Slow Vs Fast Metabolism
For everyone metabolic functions are the same; however, the rate at which your metabolism functions vary from person to person. This metric is called your basal metabolic rate or BMR for short. There are some general concepts that hold true, but our discussion is very simple by design.
Assuming that a person eats the same amount of food on a daily basis there is potential for a slow or fast metabolism. A slow metabolism will burn fewer calories and store more fat in the body. A fast metabolism will burn more calories and store less fat in the body. Those with fast metabolisms can have difficulty gaining weight and those with slow metabolisms can have difficulty losing weight. This is obviously over-simplified.
So how is BMR defined? Well, this is a calculation of the minimum number of calories your body needs to function during rest. There is a formula used to determine BMR:
Men: BMR = 88.362 + (13.397 x weight in kg) + (4.799 x height in cm) – (5.677 x age in years)
Women: BMR = 447.593 + (9.247 x weight in kg) + (3.098 x height in cm) – (4.330 x age in years)

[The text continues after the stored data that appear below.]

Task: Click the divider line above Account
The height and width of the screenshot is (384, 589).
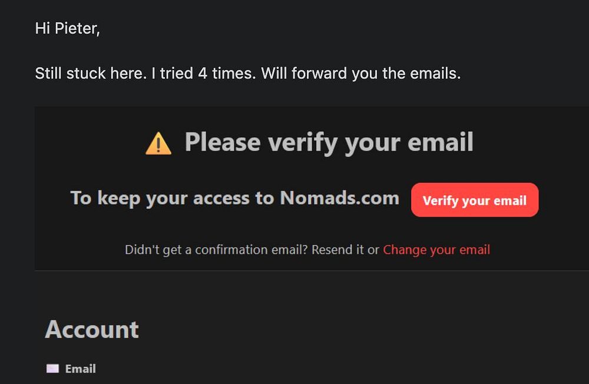Action: click(312, 271)
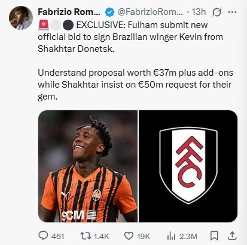The height and width of the screenshot is (245, 247).
Task: Click the repost icon with 1.4K
Action: click(86, 236)
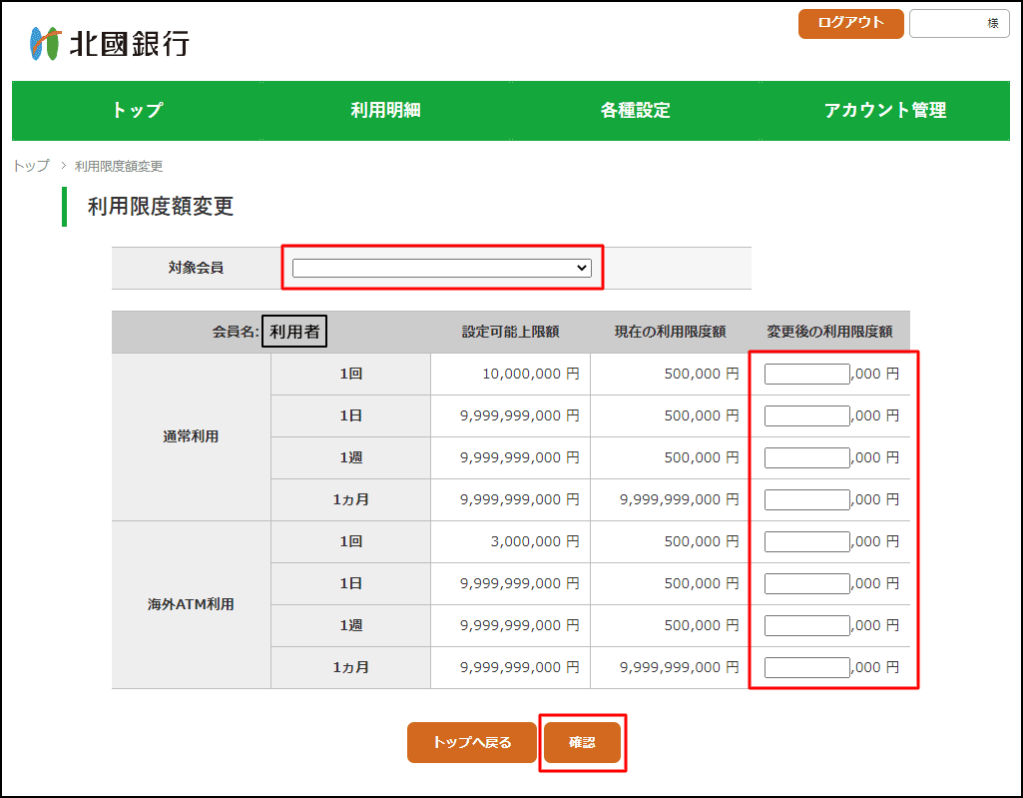Expand the 対象会員 dropdown
1023x798 pixels.
pos(441,268)
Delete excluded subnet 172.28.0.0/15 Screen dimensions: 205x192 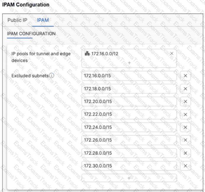click(x=185, y=153)
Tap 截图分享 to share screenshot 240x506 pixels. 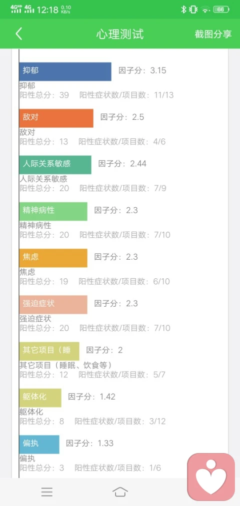pyautogui.click(x=213, y=34)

So, what do you do with this information? Your BMR is the minimal number of calories your body needs to stay alive. Yes, you can eat at the calculated calorie amount from your BMR, but that calculation does not account for calories needed to walk, talk, exercise, etc. Yes, you would lose weight, but it is not sustainable. Bear in mind, if you are storing excess energy in the form of adipose tissue, there is a ready supply of molecular energy available to meet the needs of BMR quite easily.
Can You Speed Up Your Metabolism?
Yes, it is possible to speed up a slow metabolism! Actually, that is not really true. Most people exist within a very tight range of daily calories burned. A hunter-gatherer in the wilderness will burn the same number of calories as a sedentary office worker as an example. However, you can do things that harness the power of your existing metabolic infrastructure and potentially burn more calories. The best way to speed up your metabolism is to adopt a new lifestyle. So, what can you do to pick up your metabolism rate?
HIIT (high-intensity interval training) workouts can help your body rev up your metabolism for as long as a day. One of the simplest HIIT workouts you can do is during a walking or jogging workout you can increase your speed for 30-60 seconds before going back to your regular pace.
Most HIIT regimens involve very high heart rates for short periods of time, so check with your physician first. The best thing you can do to ‘improve’ your metabolism is to gain muscle mass, or lean body mass. The amount of muscle a human carries is responsible for a lot of daily caloric needs.
High protein diets are believed to help speed up metabolic rate through what is called the thermic effect. A higher thermic effect results in the body taking longer to burn off the food. Protein has a higher thermic effect when compared to fats and carbohydrates.
The body will need to expend more energy and work harder to metabolize these molecules. This is because the bonds of the proteins must be broken to harness the amino acids. That said, a high-protein diet (or only protein diet) is not generally recommended for anyone as a sustainable practice.